**Exercise text**
·····

This shows just how far we are from serious progress on the difficult issues, foremost of which is the North Korean nuclear weapons program. Here the Declaration merely reaffirmed a long-standing but vague joint commitment to a nuclear-free Korean peninsula. Given how that commitment has been made and broken in the past, this cannot be taken as movement from Pyongyang.

The tone of Friday’s summit meeting means that the prospect of U.S. military action has receded. It will also now be increasingly difficult for the U.S. and its like-minded allies to rally support for maximum pressure on North Korea. Why should we continue to punish the North, many countries will respond, when they are making such diplomatic progress with the South?

The task left for President Trump, hard as it already was, therefore now looks almost impossible. Kim has not budged, and it will be harder to coerce him to move. If Trump plays too much hardball, then he risks the U.S. looking like the bad guy, unwilling to make peace with the freshly-whitewashed North Korea; if he plays it too soft then Kim Jong-un will be able to have his cake and eat it: an unrestrained nuclear program and reduced economic pressure.

But Trump still has some cards still to play. South Korea can’t replace the Korean Armistice Agreement with a peace treaty without U.S. agreement, and it can’t unilaterally offer substantial economic concessions to the North because U.N. sanctions – behind which the U.S. has been the prime mover – remain in place.

The dynamics of this kind of summit meeting might also work for President Trump. Yes, it seems that he is vulnerable to flattery and the trappings of a head of state meeting, as others have found. But this is an opportunity to make a deal that, unlike the Iran nuclear deal or the Paris climate agreement, he would personally own. A triumph here would be his triumph. So, acknowledging the need to make serious and rapid progress on the nuclear file, balanced against the cold fact that North Korea simply will not give up its nuclear weapons while relations with the U.S. are at their current ebb, this is an opportunity to do a deal that is not signed in ink but sealed with a handshake.

·····

**The data**
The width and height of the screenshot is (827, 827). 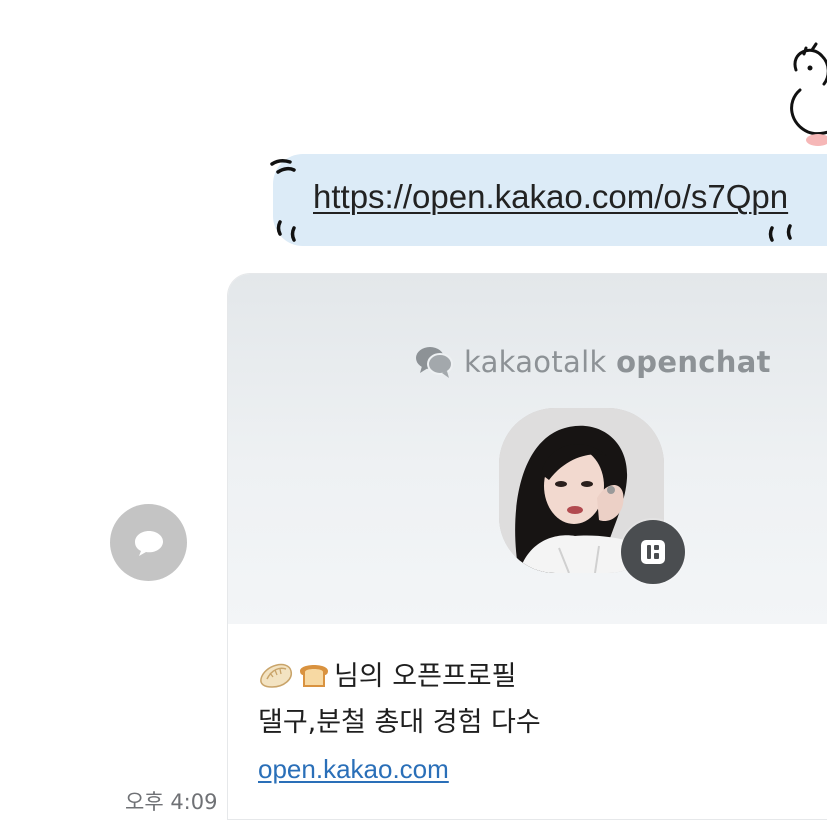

·····

**What you will do**
Answer these questions from the passage on the Korean summit, in one line each:
(a) What joint commitment did the Declaration reaffirm?
(b) According to the passage, why can't South Korea unilaterally offer substantial economic concessions to the North?
(c) Which two agreements are set against a deal Trump would personally own?

**Task solution**
(a) A nuclear-free Korean peninsula.
(b) U.N. sanctions remain in place.
(c) The Iran nuclear deal and the Paris climate agreement.